* **READING TEXT**:
○ ○ ○

This article outlines the process of creating a custom model for object detection using YOLOv5 architecture. It covers setting up the training environment, obtaining a large annotated dataset, training the model, and using the custom model in CodeProject.AI Server. The article presents observations and improvements to achieve higher accuracy in object detection.
Introduction
Object Detection is a common application of Artificial Intelligence. In CodeProject.AI Server, we have added a module that uses the YOLOv5 architecture for object detection. It’s a brilliant system but using the 'standard’ YOLOv5 models means you are limited to the 80 classes available in the default models. To detect objects outside this default set, you need to train your own custom models.
While the YOLOv5 documentation walks you through the process of creating a new model, setting up a training session and producing good and accurate models is not as simple as they would lead you to believe.

○ ○ ○

* **DATA BELOW**:
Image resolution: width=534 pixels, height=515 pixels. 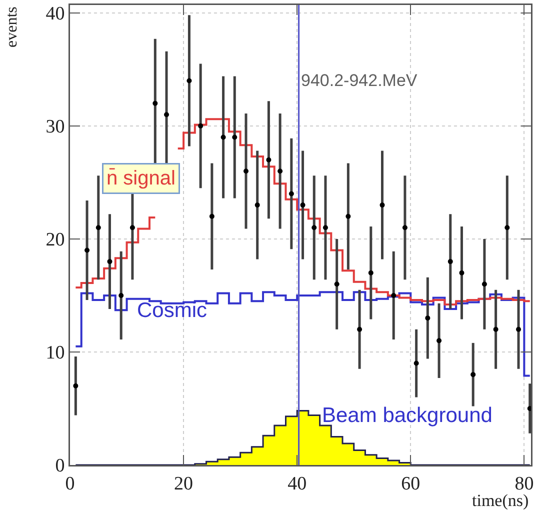 I want to click on x-tick-label: 40, so click(x=298, y=484).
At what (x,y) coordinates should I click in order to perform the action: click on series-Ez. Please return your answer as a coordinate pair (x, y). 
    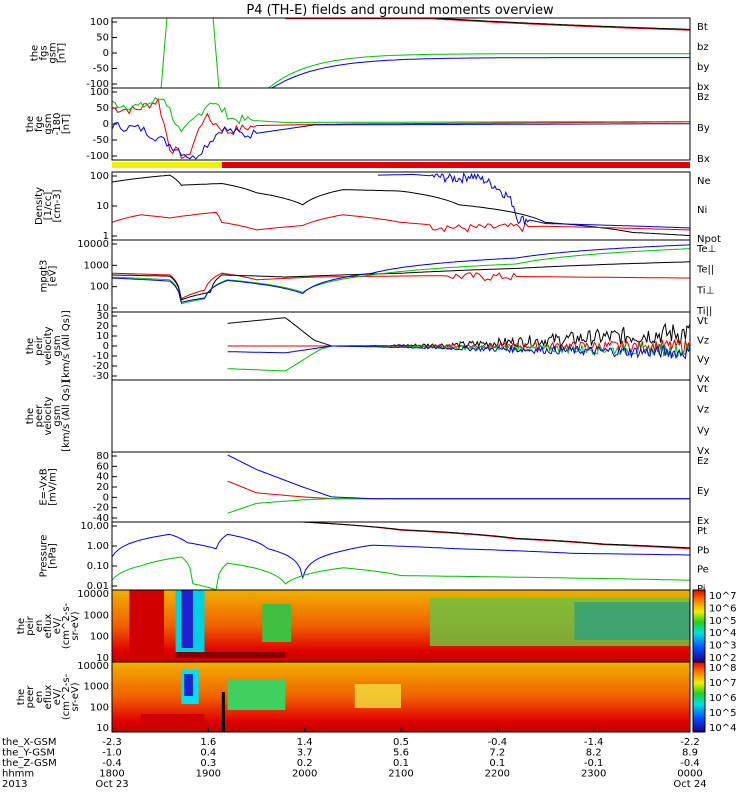
    Looking at the image, I should click on (458, 490).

○ ○ ○

* **TASK DESCRIPTION**: Write the next part of the article on training custom YOLOv5 object detection models for CodeProject.AI Server, starting after its last sentence. The material is for reference only and is not needed here.

* **RESULT FOR THIS TASK**:
This article will walk you through creating a custom model for the detection of backyard pests using the following steps:
- Setting up your training environment.
- Obtaining a sufficiently large and annotated collection of relevant and diverse images for training, testing, and validation of the model.
- Training your model, including critical steps in enabling GPU acceleration
- Using your custom model in CodeProject.AI Server
Some of my observations about the training process were unexpected, and I plan on expanding this article as I explore and improve the process and the resulting models.
There are a number of terms and metrics that are used to describe the performance of an AI Model. I will be using these to determine how 'good' a trained model is for the task for which it was trained. You can read about them in the Notes on Training Metrics.
Setting Up Your Training Environment
Hardware
The system I am using for my AI development and testing has the following specs:
| Spec | Value |
| CPU | 12th Gen Intel(R) Core(TM) i5-12400 2.50 GHz |
| RAM | 16 GB |
| GPU | NVidia GeForce RTX 3060 |
| GPU RAM | 12GB |
| Disk | 1 TB SSD |
| OS | Windows 11 |
Development IDE
I am using Visual Studio Code as my development IDE as it runs on both Windows and Linux. I have this configured for Python development and am using a Python Jupyter Notebook to execute and record results. I am running Python 3.9.13.
Setup Project Folder
For my project, I created a directory c:\Dev\YoloV5_Training and opened it in Visual Studio Code. I then created a Python Notebook named Custom Model Training.ipynb. Having got this out of the way, let's get things going.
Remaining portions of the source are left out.